Research team develops nanoscale device for analyzing brain chemistry

Long-standing challenges in biomedical research, such as monitoring brain chemistry and tracking the spread of drugs in the body, require much smaller and more precise sensors. A new nanoscale sensor capable of monitoring areas 1,000 times smaller than current technology and tracking subtle changes in the chemical content of biological tissues with sub-second resolution, far outperforming standard technologies.

The device, developed by researchers at the University of Illinois at Urbana-Champaign, is silicon-based and takes advantage of techniques developed for manufacturing microelectronic products. The device’s small size allows it to collect chemical content with near 100% efficiency from highly localized regions of tissue in a fraction of a second. The capabilities of this new nanodialysis device are reported in the journal ACS Nano.

“With our nanodialysis device, we take an established technique and push it to a new extreme, making biomedical research problems that were previously impossible completely feasible now,” said Yurii Vlasov, professor of electrical and computer engineering at the University of I. -responsible for the study. “Additionally, since our devices are fabricated on silicon using microelectronic fabrication techniques, they can be manufactured and deployed at scale.”

From micro-to nanodialysis

Nanodialysis is based on a technique called microdialysis in which a probe with a thin membrane is inserted into biological tissue. The chemicals pass through the membrane and end up in a fluid that is pumped for analysis. The ability to directly collect tissue samples has had a major impact in fields such as neuroscience, pharmacology and dermatology.

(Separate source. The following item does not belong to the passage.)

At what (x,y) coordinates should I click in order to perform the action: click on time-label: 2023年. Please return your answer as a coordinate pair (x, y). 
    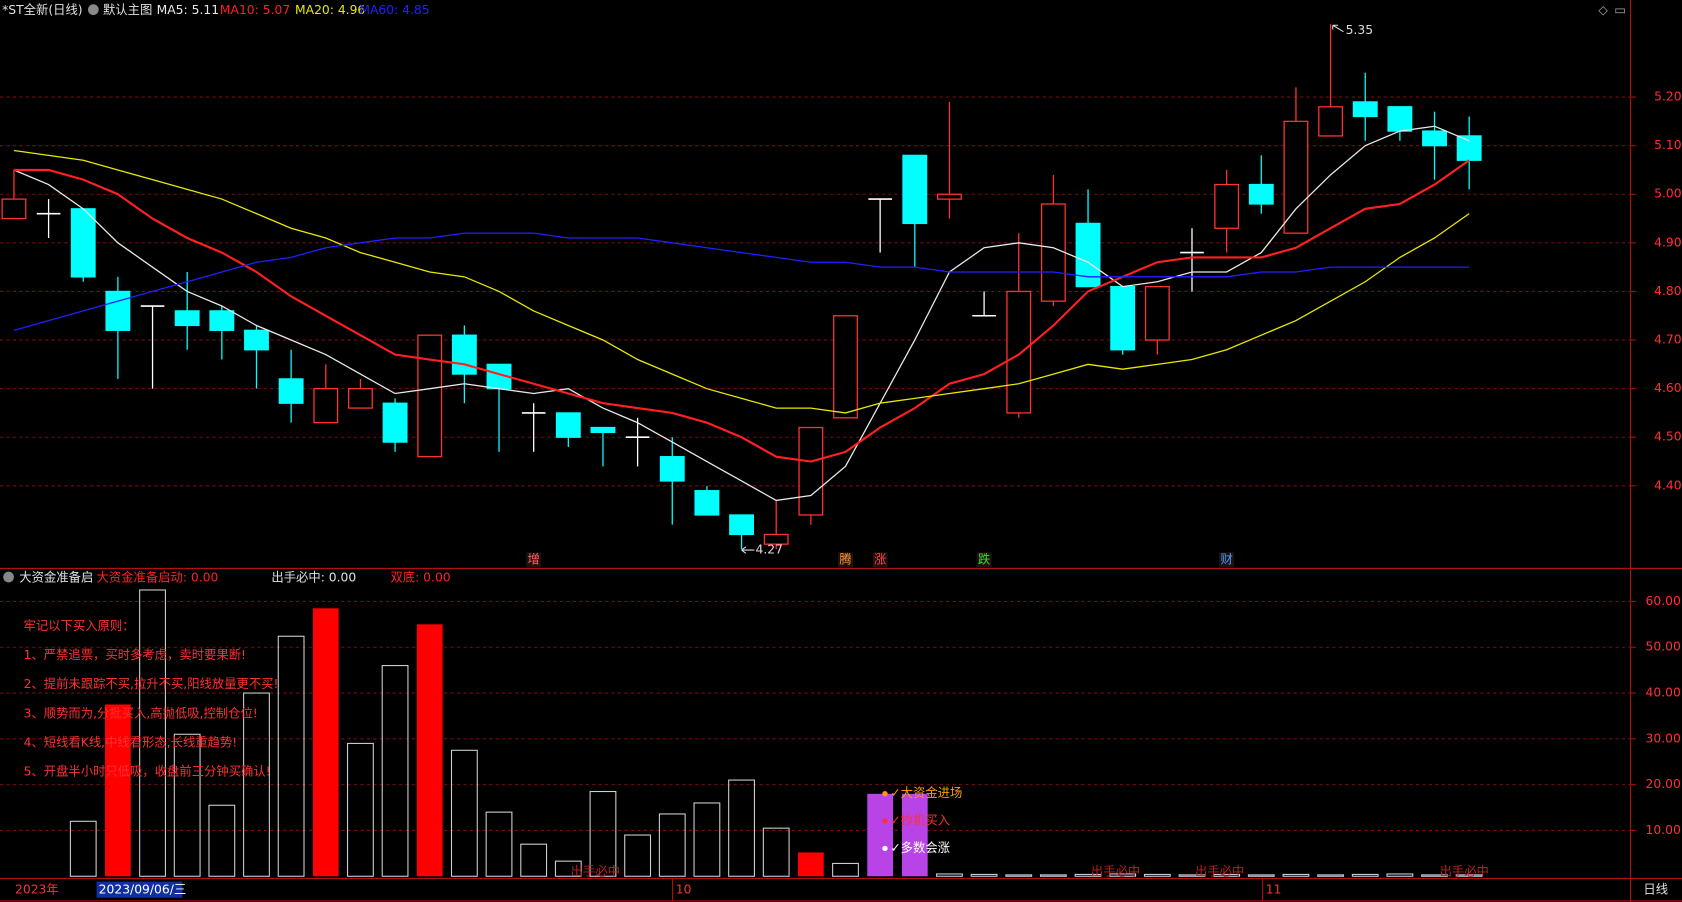
    Looking at the image, I should click on (37, 890).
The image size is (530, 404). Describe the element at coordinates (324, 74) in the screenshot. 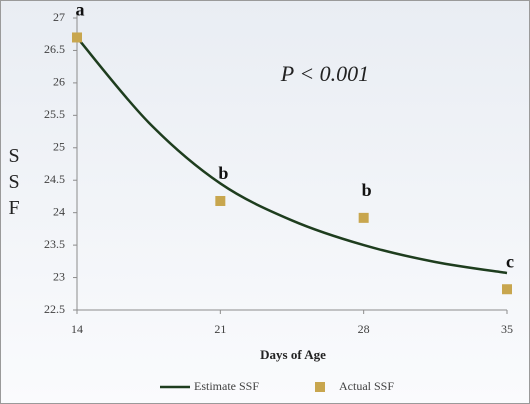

Traditional microdialysis, however, has limitations. The probes sample over a few square millimeters, so they can only measure the average composition over relatively large regions of tissue. The large size also results in some degree of tissue damage when the probe is inserted, which may skew the analysis results. Finally, the fluid pumped through the probe flows at a relatively high rate, which impacts the efficiency and accuracy with which chemical concentrations can be read.

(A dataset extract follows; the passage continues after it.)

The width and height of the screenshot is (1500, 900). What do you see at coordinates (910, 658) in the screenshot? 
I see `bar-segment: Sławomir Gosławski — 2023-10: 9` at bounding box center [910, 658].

“Many problems with traditional microdialysis can be solved by using a much smaller device,” Vlasov said. “Reducing the size of nanodialysis means more precision, less damage from tissue placement, chemical mapping of tissue with higher spatial resolution and much faster readout time allowing a more detailed picture of changes in chemistry fabrics.”

Slow and steady

The most important feature of nanodialysis is the ultra-slow flow of fluid pumped through the probe. By making the flow rate 1,000 times slower than traditional microdialysis, the device captures the chemical composition of tissue collected from an area 1,000 times smaller than traditional techniques while maintaining 100% efficiency.

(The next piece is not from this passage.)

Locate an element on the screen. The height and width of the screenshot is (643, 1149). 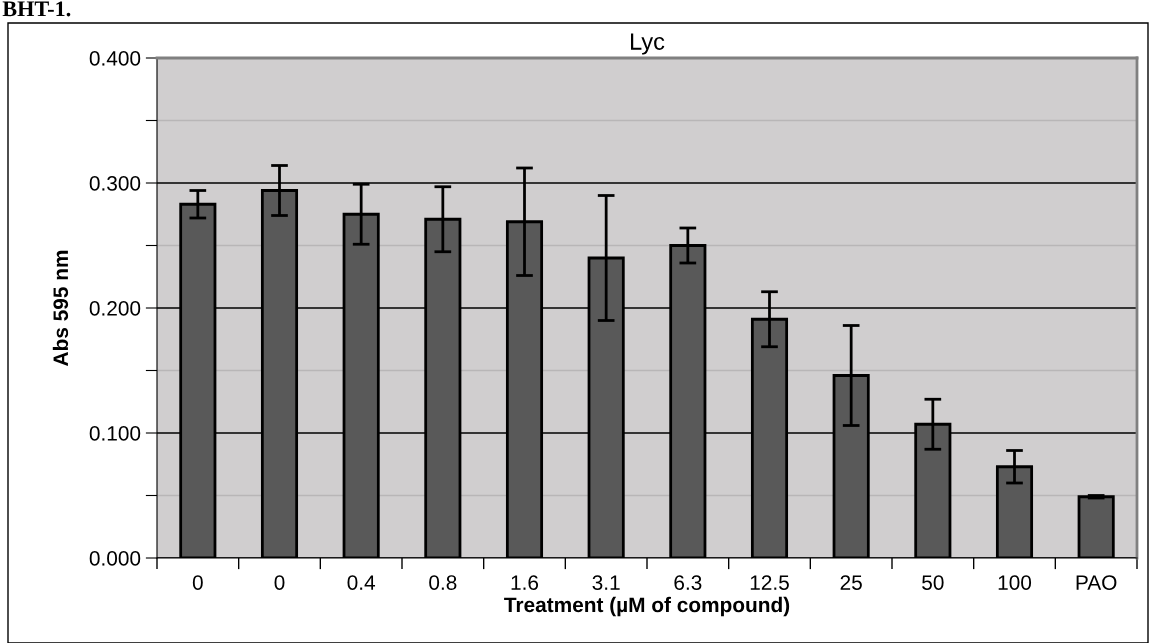
x-tick-label: 3.1 is located at coordinates (606, 582).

“By significantly decreasing the flow rate, this allows the chemicals delivered into the probe to match the outside concentrations in the tissue,” Vlasov explained. “Imagine adding dye to a pipe with flowing water. If the flow is too fast, the dye will dilute to concentrations that are hard to detect. To avoid dilution, you need to turn the water down almost all the way. “

Silicon manufacturing and production

Standard microdialysis devices are constructed using glass probes and polymer membranes, making them difficult to miniaturize. To build devices suitable for nanodialysis, researchers used techniques developed for electronic chip manufacturing to create a silicon-based device.

“In addition to allowing us to shrink in size, silicon technology makes devices cheaper,” Vlasov said. “By spending time and effort developing a manufacturing process to build our nanodevices on silicon, it is now very simple to manufacture them on an industrial scale at an incredibly low cost.”

Rashid Bashir, professor of bioengineering at the University of I. and dean of the Grainger College of Engineering, co-led the project.